The Taming of the Shrew is a tricky* play. Over the past several months, the production team has engaged in more than a few debates over the play’s content, plot, heroes, and lessons—there were no fistfights, but we came close. We reckoned that the danger and passion contained within this text are infectious. Our challenge became how best to represent the menace, vulnerability, risk, resistance, and sheer guts it takes to forge a human connection of Shakespearean proportions. Love, as Shakespeare presents it, is not easy.
There may be those who question the association of Shrew with love. Any play whose title announces the intent to squelch the female voice, to subdue feminine power, hardly indicates romance (she writes hopefully). But a reader needs to move only slightly beyond that title to realize that the transformation that will characterize Katherine is available to—and desirable for—most of the characters on stage. In Shakespeare’s play and in our theater that transformation begins in a bar.

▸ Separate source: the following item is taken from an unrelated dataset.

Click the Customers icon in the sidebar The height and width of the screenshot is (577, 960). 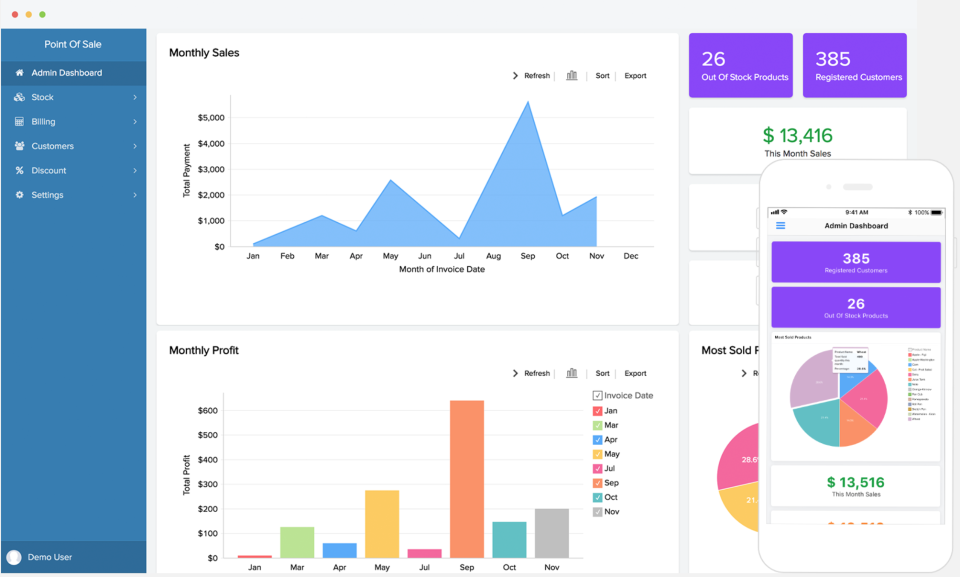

Shakespeare’s Induction to the play consists of two scenes in which a drunk Christopher Sly is duped into believing he’s an affluent Lord, master, and husband. A “pleasant comedy” is to be performed for him (Shrew), but we recognize that the world as he knows it is already built on performance: the authentic Lord casts a young man to play Sly’s wife, direction is given, men are costumed, a set is put in place. Sly’s assumption of his new role invites us to see the ever-present possibility for people to change.
Though the Induction is not a part of our production, we thought long and hard about the ideas communicated by this frame. We considered the forces that prompt transformation and the reasons people desire and resist it. We imagined (and shared experiences of) the humor and anxiety that come from shifts in marital and economic status, gender, and identity. We valued the irony indicated by Sly and, perhaps most significantly, we noted the potential and pleasure marked by a new role.

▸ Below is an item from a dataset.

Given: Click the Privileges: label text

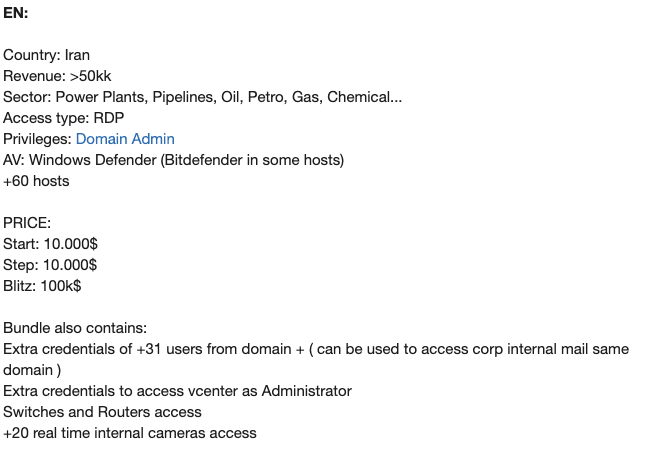Looking at the screenshot, I should (37, 139).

To underscore these sentiments, Aaron has enlisted the compelling sounds of the unmatched Cliff Eberhardt, who composed and performs music for this production. Cliff is our “Blind Balladeer”—part busker, part prophet. He turns our eye to human hope and error:
I can hear some fool on a balcony
Just a Shakespeare drunk killing poetry
I think I know
what you’re dreaming of
That kind of love
Perhaps part of the difficulty with this play is that there are several kinds of love within it and we may be reluctant to discern them all. Petruchio’s taming methods may be amusing to some, but it’s unnerving to try to frame them as loving gestures. Of course, this is one of Shakespeare’s early plays, and he’ll go on to test the boundaries of love with even greater intensity (think The Winter’s Tale).
The contrast between those boundaries around which folks navigate and the openness of the western frontier is one reason why setting Shrew in Deadwood territory makes sense to us. It’s a physical world, a rugged one, a world in which people have cause to be hard. When love (and the vulnerability that accompanies it) is introduced in this setting, we expect a struggle. Again, from Eberhardt:
I need a little kick
I need a little bite
I need a little push
And I need a little shove
Or it doesn’t really feel like love
The love described here isn’t idealized and it isn’t necessarily pretty. For each of the couples, however, it offers something beyond their previous experience. Love is a catalyst for change. Lovers are made vulnerable, yes, but that’s not to say they are weak. We learn alongside the play’s heroes that sometimes it takes more courage to surrender than it does to fight.
* “Tricky” is director Aaron Posner’s favorite word (uses too numerous to cite). Any use of this term applied to any Folger production has Posner at its source.